Only the lines from the one that contains "Task: Click the" through the last line of the data below should be duplicated, exactly and without pictures.

::: Data records :::

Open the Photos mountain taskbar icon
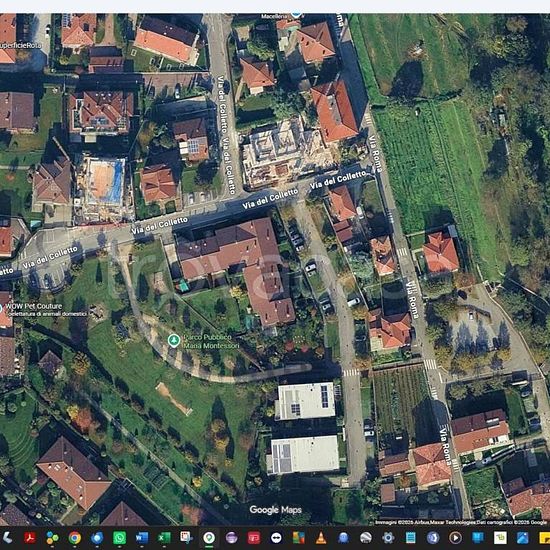Image resolution: width=550 pixels, height=550 pixels. pos(523,538)
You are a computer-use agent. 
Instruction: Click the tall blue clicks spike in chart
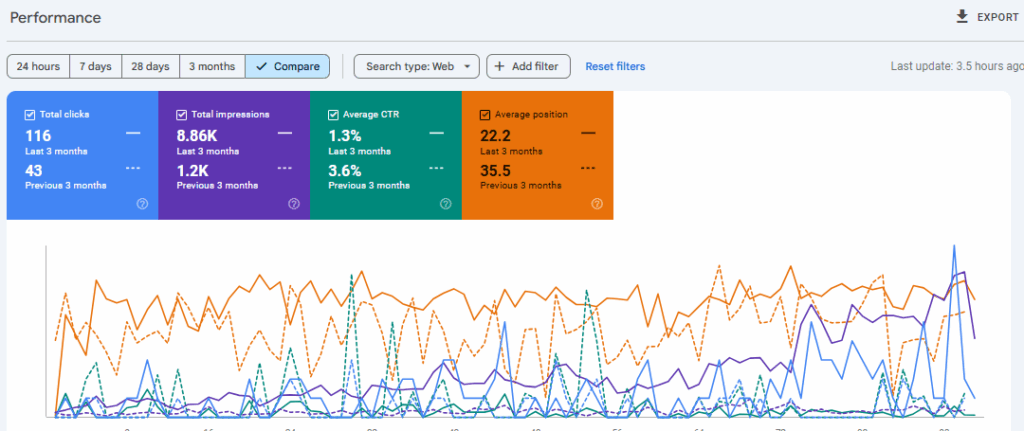(x=955, y=246)
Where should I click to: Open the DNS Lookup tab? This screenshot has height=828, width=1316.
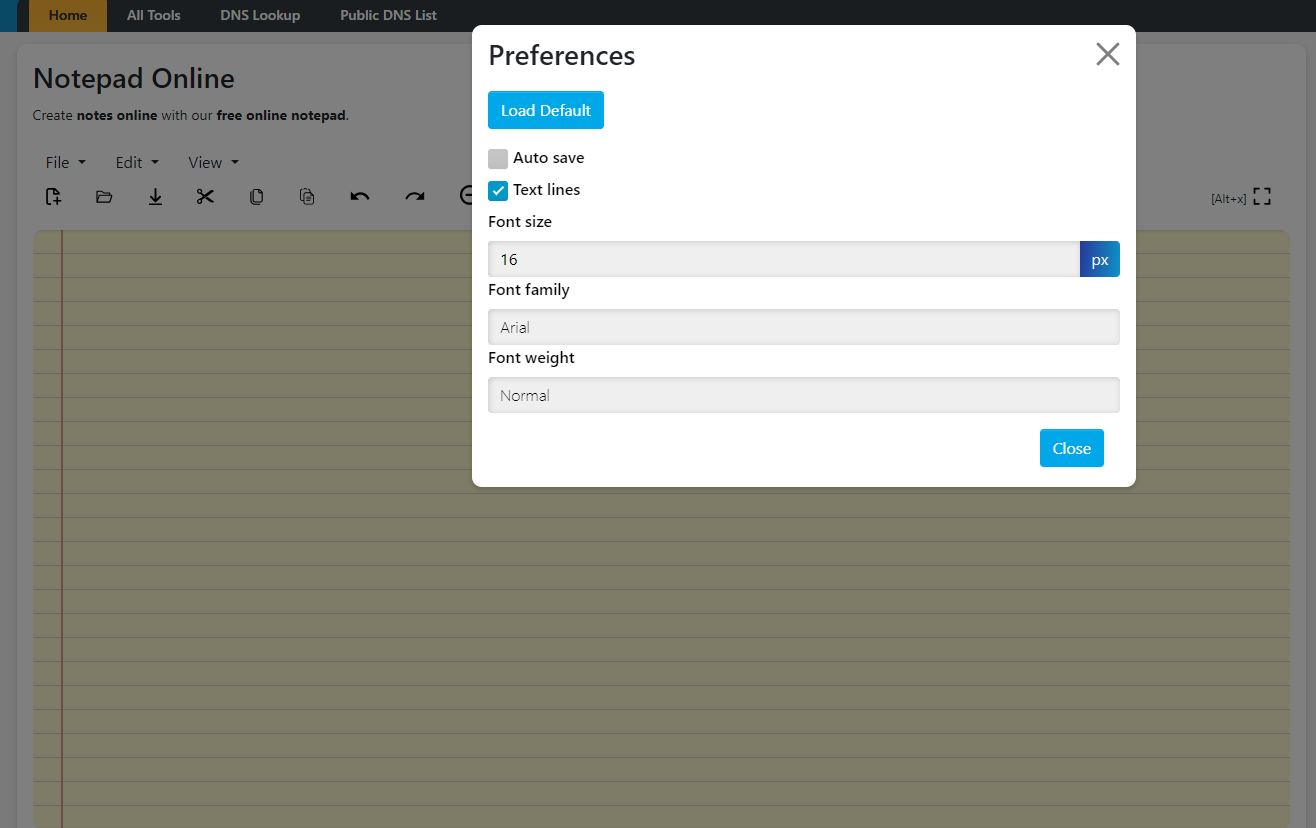point(260,16)
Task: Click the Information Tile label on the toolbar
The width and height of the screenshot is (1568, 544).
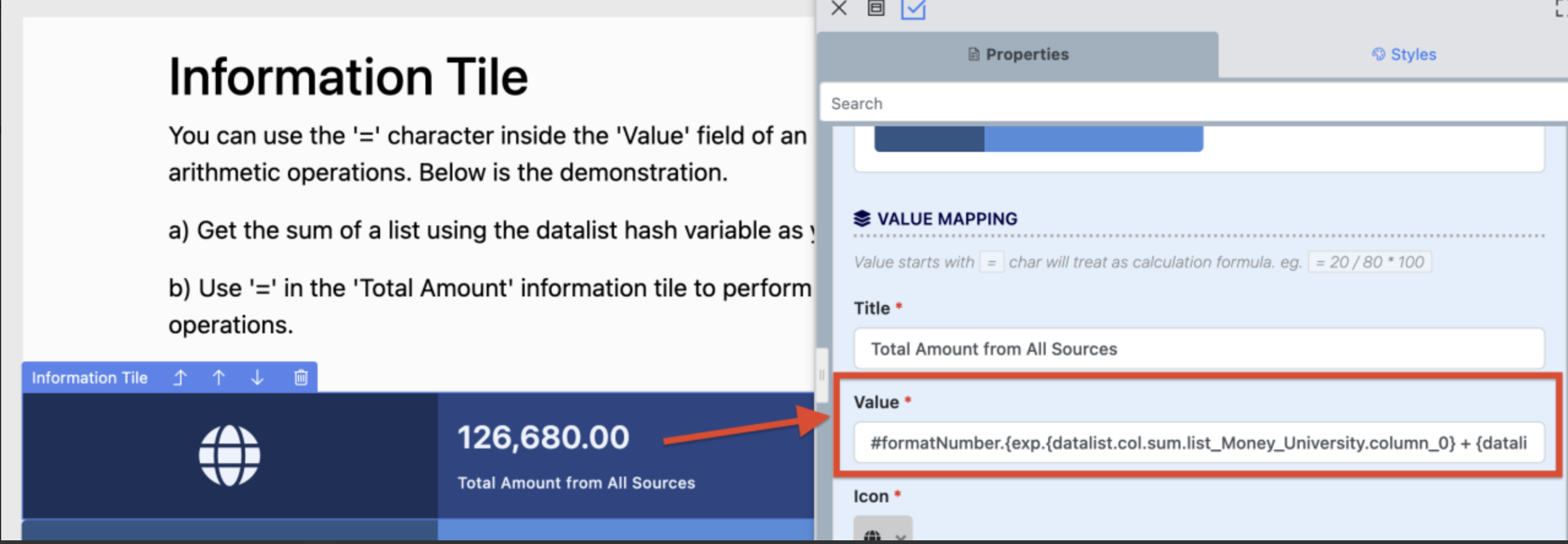Action: pyautogui.click(x=89, y=377)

:::

## [Exercise result]
Task: Click the Information Tile label on the toolbar
The width and height of the screenshot is (1568, 544).
Action: pyautogui.click(x=89, y=377)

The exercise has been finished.